With me on that US trip was then Lexus Manila president Daniel M. Isla, who had been assigned to the prestigious position after having served as TMP’s first vice president for marketing. We stayed in a Four Seasons hotel in San Francisco, and every morning, over breakfast, the two of us would talk about what lay ahead before us.
At the time, Mr. Isla was at the height of his corporate powers, having been entrusted a very important luxury brand by the market’s number one automaker. Even so, you could sense that he knew he didn’t have much time left to look after the marque. In fact, the most memorable topic he brought up at the time was retirement — understandable considering how TMP’s mandatory retirement age is 55. He talked about his desire to move to a more manageable condominium unit by the time he ended his career.
So here was a guy who had just been given the biggest break of his professional life, already looking ahead to when he would need to walk away from it all. This told me that Mr. Isla was a man who was fully aware of his timetables and deliverables. A man who had no interest in wasting a minute on inconsequential stuff. Every meeting, every event, every decision had to matter — everything had to have an impact. Exactly the kind of mindset needed from a leader tasked to build a brand.
In January 2009, the Lexus Manila dealership formally opened its doors to the market. It was — it still is — the most beautiful automotive showroom in the Philippines. I expected nothing less, especially after everything I had learned and read about the brand. But as polished Lexus is as a brand and as seamless the Toyota system is as a business process, I can honestly say Lexus scaled unprecedented heights in our market largely because of the singular moving force behind its local dealer, and that force was its universally loved president — he who was making every minute count, for he knew his time with the firm was limited.
DMI, as the executive is fondly called, grew up in the streets. He had proper college education and corporate training, but he mastered the art of leading, motivating and selling outside the rigorously structured setup of an organization. He read the Lexus playbook and chucked it out the window. He ran Lexus Manila his way. He simplified meetings, he installed regular fellowships among employees and customers, he drank with journalists, he personally appeased disgruntled clients, he fought with Japanese expats. He also peppered his speeches with Beatles lyrics. Workers freely went to him to unload about their troubles at home. In which other business entity could you approach the top official and rant about your personal problems? In which other luxury car dealer would the big boss share a smoke with a walk-in buyer?

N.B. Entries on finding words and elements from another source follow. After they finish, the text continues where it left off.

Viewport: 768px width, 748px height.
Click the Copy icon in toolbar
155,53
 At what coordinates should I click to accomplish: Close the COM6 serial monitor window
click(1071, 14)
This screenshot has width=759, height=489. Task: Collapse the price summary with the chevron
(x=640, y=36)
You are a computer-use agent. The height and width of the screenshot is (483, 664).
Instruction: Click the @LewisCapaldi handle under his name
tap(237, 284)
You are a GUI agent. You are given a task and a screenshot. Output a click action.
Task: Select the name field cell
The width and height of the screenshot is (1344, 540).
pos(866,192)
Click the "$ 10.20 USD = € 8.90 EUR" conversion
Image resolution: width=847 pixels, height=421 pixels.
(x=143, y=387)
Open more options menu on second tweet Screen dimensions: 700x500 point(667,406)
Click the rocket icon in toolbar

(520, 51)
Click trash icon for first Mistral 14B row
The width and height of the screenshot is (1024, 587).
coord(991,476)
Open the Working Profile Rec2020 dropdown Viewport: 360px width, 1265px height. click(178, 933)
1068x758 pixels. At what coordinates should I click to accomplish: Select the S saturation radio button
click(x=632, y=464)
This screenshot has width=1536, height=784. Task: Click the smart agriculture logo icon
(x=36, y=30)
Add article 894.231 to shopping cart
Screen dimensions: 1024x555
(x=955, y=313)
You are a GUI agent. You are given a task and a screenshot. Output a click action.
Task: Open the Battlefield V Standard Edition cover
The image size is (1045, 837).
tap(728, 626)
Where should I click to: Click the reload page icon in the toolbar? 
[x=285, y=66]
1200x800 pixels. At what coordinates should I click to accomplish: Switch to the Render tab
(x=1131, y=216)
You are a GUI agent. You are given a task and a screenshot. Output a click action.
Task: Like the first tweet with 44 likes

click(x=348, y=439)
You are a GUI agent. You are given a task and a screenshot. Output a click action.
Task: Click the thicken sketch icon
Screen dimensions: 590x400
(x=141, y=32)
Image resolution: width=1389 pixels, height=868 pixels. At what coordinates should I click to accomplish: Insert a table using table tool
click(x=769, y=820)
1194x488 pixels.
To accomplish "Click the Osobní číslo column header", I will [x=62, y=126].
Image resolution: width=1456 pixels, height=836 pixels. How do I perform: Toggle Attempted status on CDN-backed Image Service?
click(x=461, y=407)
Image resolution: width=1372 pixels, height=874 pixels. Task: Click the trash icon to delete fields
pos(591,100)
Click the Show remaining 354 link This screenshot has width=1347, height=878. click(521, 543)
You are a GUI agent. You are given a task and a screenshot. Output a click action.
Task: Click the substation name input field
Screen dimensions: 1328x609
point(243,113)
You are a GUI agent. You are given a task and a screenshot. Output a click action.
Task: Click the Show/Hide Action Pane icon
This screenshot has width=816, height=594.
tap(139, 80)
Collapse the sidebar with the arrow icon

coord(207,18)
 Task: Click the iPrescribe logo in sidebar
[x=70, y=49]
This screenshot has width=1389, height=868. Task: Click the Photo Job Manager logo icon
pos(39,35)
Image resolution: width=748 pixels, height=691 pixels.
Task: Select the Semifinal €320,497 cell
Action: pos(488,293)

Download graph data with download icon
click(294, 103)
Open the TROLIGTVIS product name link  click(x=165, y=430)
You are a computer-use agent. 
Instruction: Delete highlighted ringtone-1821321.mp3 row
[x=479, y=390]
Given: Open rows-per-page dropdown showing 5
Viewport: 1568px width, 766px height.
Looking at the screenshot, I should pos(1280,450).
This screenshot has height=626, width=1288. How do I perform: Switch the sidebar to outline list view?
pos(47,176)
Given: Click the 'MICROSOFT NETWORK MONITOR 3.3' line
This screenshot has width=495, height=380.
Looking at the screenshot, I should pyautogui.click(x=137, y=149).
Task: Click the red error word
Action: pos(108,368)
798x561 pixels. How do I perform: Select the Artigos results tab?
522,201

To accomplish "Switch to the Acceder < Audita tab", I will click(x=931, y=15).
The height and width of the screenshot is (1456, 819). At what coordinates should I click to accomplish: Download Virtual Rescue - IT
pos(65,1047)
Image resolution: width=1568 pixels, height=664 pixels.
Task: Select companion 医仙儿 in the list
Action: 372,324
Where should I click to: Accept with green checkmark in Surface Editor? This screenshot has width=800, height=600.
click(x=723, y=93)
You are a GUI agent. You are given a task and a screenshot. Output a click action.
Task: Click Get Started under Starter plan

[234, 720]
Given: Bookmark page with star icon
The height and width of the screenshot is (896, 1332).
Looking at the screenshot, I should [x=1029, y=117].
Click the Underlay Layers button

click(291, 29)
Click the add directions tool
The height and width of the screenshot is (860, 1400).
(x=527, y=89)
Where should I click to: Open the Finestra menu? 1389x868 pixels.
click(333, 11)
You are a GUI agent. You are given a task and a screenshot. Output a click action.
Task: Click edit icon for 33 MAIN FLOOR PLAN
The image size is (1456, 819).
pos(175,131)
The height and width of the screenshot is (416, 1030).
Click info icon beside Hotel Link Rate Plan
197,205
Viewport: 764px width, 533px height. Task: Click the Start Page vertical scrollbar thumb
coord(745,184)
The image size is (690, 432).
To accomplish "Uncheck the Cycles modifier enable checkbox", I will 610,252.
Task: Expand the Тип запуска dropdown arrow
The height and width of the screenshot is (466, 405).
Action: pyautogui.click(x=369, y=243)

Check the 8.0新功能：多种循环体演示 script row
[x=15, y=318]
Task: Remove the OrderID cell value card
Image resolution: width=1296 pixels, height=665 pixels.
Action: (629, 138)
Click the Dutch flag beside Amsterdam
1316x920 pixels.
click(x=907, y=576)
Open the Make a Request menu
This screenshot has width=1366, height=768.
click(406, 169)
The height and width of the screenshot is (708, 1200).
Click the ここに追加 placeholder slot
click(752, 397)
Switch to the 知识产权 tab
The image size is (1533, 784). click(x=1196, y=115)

This week, Lexus Philippines celebrates its 10th anniversary. It’s in the good and capable hands of current president Raymond T. Rodriguez. And the division continues to benefit from the Toyota Way. But let’s be clear about one thing: Lexus scored a number of milestones in the last decade mainly because Mr. Isla, now two years removed from the post he held with pride and care, knew his time would soon be up, and then decided to make every moment count.